【水晶橋】美しきトイレ。

昭和4年から昭和57年まで、水晶橋は「堂島川可動堰」と呼ばれていた。
そう、橋ではなく、ラジアルゲートを備えた堰だったのである。

本当のところは、水門ということを隠したかったのではないか。
と思うことがある。

堂島川可動堰は大正から昭和にかけて、汚れていた川をどうにかしようと導入された。
しかし、汚いものをきれいにしてくれるものたちは、気の毒なことに汚いものと勘違いされやすい。
ゴミ箱も、トイレも、そのものが汚いのではないのに、間違いなく損をしている。
汚いのはゴミや糞尿である。
この可動堰も同じく損をしそうになっていたのではないだろうか。
損をさせないためなのかどうか、私にはわからないが、周辺の大江橋、淀屋橋、中央公会堂、日銀など中之島自慢の景観に合わせて、可動堰も操作室も大変重厚で、美しいものとされた。
歩道としての機能も有しており、完成当時から多くの人がスケッチをしたり、写真に収めたり、現在に至っても抜群の人気を誇っている。
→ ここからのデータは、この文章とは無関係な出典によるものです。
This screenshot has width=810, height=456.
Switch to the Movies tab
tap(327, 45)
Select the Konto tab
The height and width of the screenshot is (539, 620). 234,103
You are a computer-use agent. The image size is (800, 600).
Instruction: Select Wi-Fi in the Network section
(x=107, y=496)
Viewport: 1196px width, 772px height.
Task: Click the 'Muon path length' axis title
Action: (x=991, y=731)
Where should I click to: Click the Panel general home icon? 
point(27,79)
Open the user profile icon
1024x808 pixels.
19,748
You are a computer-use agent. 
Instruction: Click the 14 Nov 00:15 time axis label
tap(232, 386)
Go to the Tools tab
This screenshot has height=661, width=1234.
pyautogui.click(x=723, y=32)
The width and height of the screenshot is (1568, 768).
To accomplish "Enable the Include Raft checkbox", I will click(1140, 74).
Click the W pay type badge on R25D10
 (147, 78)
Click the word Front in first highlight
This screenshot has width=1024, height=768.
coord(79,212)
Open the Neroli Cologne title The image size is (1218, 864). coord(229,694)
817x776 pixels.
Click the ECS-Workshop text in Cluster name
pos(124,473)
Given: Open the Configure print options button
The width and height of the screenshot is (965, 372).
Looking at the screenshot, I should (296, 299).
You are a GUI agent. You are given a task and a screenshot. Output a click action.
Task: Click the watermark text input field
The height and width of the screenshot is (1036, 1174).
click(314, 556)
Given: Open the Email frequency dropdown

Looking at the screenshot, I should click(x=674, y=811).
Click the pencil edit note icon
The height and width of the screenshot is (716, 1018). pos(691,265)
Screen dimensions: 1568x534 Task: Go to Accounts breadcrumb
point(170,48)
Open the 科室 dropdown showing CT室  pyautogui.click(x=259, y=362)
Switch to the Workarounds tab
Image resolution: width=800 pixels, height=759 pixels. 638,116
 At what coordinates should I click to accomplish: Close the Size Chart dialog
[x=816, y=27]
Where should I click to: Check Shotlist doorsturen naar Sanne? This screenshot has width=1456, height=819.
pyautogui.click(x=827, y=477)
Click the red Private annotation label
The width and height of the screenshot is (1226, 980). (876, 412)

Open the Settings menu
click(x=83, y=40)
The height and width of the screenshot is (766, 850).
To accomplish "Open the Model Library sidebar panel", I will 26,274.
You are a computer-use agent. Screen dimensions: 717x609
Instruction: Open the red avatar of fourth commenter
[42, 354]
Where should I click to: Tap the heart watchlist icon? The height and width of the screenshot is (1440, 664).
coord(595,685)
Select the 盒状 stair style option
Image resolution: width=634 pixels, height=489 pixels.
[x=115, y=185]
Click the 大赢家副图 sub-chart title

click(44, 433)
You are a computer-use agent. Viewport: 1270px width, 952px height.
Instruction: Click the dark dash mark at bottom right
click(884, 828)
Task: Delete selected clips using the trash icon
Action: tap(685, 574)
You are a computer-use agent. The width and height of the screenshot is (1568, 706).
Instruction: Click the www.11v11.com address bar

現在その機能は失われているが、可動堰についての説明をしておこう。
満潮時にゲートを下ろし、水をためておく。
ちょうどトイレのタンクのような状態だ。
そして干潮時に堰を開放し、川の流れを一気に速めて汚れを流してしまう。
当時は毎日運転されていたようだが、その姿は今の美しい姿とは一味違って、
とてもかっこよかったはずである。